Totally manageable, and worth it to us.


Isn't this normal budgeting? We are not house poor or limited, but we don't expect to do all the things every year.


Yeah but there are all sorts of levels of budgeting. We didn’t push our housing because for example I never want to think about how much we spend on groceries. But some people don’t want to NOT think about how much they spend on groceries even if things aren’t tight. I prefer to have enough budget for day to day stuff that I just check every month that the credit card bill (we use one for joint/household expenses and just pay it in full every month) is not insane and then don’t think about it again until the next month. Repairs always get done and there’s no worry about it (possibly we should have less cash in savings but that’s another question).
Anonymous
Anonymous wrote:We are thinking of stretching for our dream home. The first year will be tight, but we will be more comfortable after that. We would still plan to have 6 mos of expenses in cash, and another 12 months in liquid assets. We will need a few furniture pieces eventually, but most everything we currently own is relatively new. We are also planning for issues that aren’t caught in the home inspection, but no reno needed.
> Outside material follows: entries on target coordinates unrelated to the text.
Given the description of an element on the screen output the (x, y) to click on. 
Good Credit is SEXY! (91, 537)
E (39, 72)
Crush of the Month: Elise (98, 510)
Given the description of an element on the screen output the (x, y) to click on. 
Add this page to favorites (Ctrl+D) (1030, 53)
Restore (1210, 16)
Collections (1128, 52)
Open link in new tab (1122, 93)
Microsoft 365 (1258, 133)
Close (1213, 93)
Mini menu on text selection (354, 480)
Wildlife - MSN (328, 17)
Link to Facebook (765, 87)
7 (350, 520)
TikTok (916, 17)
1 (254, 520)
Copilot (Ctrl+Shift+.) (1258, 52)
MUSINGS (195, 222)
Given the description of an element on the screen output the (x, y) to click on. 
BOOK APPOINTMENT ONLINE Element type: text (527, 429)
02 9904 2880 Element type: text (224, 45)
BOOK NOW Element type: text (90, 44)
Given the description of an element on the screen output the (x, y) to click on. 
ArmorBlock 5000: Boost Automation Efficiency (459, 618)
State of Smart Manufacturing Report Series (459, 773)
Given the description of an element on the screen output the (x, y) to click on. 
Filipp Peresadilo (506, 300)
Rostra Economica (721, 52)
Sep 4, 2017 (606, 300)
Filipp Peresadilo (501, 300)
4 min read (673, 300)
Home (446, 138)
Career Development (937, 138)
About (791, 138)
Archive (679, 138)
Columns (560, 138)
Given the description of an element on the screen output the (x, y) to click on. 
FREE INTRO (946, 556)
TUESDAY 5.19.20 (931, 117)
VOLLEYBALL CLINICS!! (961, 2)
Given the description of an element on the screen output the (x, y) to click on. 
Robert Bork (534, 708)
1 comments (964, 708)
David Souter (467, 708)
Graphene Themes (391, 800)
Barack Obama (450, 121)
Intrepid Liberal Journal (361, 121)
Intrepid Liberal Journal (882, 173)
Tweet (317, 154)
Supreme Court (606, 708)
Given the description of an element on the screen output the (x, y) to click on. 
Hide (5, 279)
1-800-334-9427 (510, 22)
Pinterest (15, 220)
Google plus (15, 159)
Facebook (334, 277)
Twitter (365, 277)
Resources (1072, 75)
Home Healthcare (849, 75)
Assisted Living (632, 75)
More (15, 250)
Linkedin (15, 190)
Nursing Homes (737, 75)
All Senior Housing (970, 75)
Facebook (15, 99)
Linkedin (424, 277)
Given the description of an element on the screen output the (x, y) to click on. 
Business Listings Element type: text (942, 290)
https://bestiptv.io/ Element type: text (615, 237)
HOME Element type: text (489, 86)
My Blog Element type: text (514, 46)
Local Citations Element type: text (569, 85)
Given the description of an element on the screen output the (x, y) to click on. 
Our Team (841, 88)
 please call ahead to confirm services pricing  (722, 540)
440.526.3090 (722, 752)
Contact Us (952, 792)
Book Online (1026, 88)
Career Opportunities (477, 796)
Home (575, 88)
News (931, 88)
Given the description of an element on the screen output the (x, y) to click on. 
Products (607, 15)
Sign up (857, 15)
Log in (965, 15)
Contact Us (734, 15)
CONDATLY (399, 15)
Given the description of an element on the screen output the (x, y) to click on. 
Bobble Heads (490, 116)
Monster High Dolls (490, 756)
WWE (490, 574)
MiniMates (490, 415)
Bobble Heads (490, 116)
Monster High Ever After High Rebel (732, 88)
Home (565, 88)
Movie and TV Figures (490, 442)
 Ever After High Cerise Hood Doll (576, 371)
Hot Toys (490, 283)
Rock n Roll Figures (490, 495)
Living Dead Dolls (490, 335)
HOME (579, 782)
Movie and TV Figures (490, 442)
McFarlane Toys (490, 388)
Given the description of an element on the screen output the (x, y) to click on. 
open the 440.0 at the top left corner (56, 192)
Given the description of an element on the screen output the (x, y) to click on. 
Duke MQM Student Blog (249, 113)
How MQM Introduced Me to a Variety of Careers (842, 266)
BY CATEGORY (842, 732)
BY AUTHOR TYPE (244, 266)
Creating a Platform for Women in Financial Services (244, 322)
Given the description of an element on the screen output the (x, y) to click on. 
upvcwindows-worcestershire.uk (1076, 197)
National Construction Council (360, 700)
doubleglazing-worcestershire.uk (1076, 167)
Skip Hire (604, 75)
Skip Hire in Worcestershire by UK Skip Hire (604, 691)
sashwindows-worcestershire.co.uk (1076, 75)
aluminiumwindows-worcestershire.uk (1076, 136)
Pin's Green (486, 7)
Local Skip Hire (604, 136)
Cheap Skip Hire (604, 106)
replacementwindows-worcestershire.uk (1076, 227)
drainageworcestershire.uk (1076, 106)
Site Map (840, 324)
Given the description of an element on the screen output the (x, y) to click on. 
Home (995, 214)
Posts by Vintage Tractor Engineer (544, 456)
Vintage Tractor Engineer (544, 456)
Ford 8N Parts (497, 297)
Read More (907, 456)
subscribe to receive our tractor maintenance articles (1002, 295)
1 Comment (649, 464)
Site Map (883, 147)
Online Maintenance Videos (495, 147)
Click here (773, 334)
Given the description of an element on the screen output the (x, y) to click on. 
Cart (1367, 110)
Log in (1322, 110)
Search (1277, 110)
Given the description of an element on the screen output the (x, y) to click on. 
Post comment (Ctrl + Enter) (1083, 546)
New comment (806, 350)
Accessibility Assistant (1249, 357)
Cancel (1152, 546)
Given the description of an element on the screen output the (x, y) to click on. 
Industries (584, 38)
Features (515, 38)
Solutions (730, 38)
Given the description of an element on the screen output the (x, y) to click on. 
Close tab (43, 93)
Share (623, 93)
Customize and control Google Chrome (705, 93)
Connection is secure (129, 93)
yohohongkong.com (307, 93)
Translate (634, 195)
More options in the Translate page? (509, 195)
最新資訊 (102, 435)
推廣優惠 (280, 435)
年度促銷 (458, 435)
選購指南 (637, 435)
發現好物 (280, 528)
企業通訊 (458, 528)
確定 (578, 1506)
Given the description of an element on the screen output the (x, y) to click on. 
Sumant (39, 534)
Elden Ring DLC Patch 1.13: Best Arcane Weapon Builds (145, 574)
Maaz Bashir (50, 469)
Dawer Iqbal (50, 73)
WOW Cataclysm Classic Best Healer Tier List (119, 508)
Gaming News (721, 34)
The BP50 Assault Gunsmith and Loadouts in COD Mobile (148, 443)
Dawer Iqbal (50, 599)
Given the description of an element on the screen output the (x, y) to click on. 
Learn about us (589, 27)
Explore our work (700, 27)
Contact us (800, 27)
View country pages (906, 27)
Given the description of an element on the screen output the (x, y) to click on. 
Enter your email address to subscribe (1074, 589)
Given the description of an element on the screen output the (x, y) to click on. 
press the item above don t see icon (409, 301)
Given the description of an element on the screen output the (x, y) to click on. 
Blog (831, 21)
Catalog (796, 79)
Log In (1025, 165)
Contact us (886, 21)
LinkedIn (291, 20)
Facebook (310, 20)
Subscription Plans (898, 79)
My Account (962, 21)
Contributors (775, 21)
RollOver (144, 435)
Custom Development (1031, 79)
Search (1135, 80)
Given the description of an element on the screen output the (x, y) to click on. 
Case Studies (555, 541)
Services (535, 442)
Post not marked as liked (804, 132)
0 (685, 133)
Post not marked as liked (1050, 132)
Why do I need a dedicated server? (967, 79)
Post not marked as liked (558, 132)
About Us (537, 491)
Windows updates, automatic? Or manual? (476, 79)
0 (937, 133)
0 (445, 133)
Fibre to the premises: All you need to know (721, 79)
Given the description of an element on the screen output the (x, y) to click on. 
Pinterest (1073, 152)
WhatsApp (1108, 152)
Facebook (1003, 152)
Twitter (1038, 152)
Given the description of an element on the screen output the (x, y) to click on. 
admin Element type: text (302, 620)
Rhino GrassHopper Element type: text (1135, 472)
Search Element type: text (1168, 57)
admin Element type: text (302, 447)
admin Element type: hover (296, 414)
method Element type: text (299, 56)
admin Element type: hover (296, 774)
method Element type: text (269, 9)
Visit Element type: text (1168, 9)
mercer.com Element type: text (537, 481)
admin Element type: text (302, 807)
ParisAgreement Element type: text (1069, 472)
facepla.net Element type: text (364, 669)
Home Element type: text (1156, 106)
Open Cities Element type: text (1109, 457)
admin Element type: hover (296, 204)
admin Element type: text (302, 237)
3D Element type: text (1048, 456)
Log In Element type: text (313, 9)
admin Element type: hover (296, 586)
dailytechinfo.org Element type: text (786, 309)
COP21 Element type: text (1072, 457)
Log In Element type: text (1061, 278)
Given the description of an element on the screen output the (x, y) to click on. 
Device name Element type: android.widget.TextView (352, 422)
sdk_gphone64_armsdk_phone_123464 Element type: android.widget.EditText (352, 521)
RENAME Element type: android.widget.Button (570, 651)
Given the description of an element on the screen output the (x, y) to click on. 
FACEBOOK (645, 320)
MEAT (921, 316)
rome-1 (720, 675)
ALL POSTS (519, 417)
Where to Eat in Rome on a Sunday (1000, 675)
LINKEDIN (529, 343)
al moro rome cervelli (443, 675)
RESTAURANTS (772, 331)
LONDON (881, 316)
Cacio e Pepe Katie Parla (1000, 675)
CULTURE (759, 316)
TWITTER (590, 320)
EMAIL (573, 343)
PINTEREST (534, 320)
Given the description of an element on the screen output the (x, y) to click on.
We bought a home unexpectedly (landlord needed to sell and it was an opportunity we couldn't pass up), so we were tighter than what you're describing when we started out. It was fine, we had to be a little extra thoughtful for the first year, but now we're in a very good position. If your income is as high as most homebuyers in this region, then something that is "tight" from a debt-to-income perspective often actually isn't that tight at all in terms of surplus dollars at the end of the month. Many of the expenses that many people take for granted on this forum are things that many or even most people in this country live without. You can too.

I would do it again for a good opportunity. Obviously, make a comprehensive budget and try to stick to it. Also, learn to do home maintenance and repair tasks yourself (within reason).